Okay the shapes of the train test split results are validated.

Now we are ready to fit to the model and score it.

In [30]:
from sklearn.ensemble import RandomForestRegressor
rfr = RandomForestRegressor()
rfr.fit(boston_X_train, boston_y_train)
rfr.score(boston_X_test, boston_y_test)

0.8494501439301596

Here the model evaluations are using the model() methods from each estimator. 

NOTE: different estimator will most likely have different score() method algorithm. For instance:

For RandomForestClassifier the score uses mean accuracy while for RandomForestRegressor uses coefficient of determination.

Calling the score() method on any model instance and passing it test data is a good quick way to see how the model is going. However, when you get further into a problem, it's likely you'll want to start using more powerful metrics to evaluate your models performance.
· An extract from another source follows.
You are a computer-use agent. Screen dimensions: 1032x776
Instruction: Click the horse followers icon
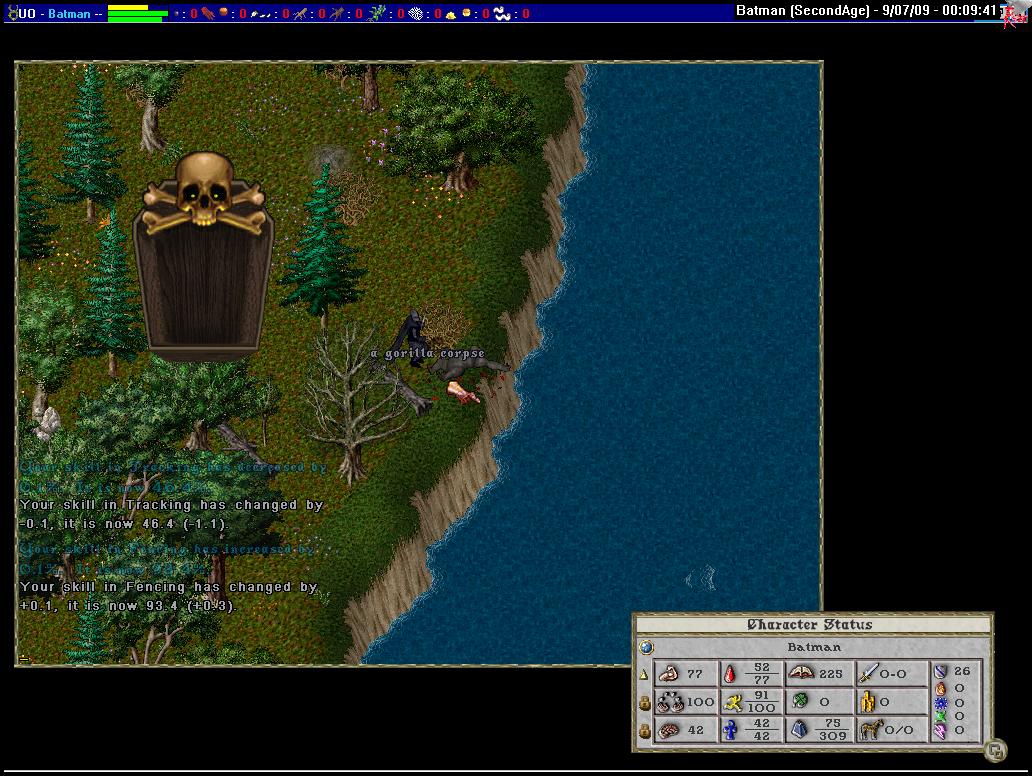pos(868,730)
## 4.2 Evaluating the model using the scoring parameter
The next step up from using score() is to use custom scoring parameter with cross_val_score() or GridSearchCV.

As you mya have gusessed, the scoring parameter you set will be different depending on the problem you're working on. 

We'll see some specific examples of different parameters in a moment but first let's check out cross_val_score().

We will use the heart_disease data frame and previous random forest classifier estimator we instantiate previously.

In [31]:
from sklearn.model_selection import cross_val_score
# note the random fores classifier is baing instantiated as rfc thus:
cross_val_score(rfc, heart_X, heart_y)

array([0.81967213, 0.86885246, 0.80327869, 0.86666667, 0.78333333])

The result is an array containing five numbers which resembles the score() result from previous scoring using the default random forest classifier estimator.

Just refresher here is the score of the random forest classifier on heart disease model:

In [32]:
rfc.score(heart_X_test, heart_y_test)

0.8524590163934426

The reason why the cross validation result array with 5 numbers is because when building random forest classifier estimator we set the test-size=0.2 which means one fifth of the total data frame total data.

Let's see their mean:

In [33]:
np.mean(cross_val_score(rfc, heart_X, heart_y))

0.8282513661202187

Learn more about this later on.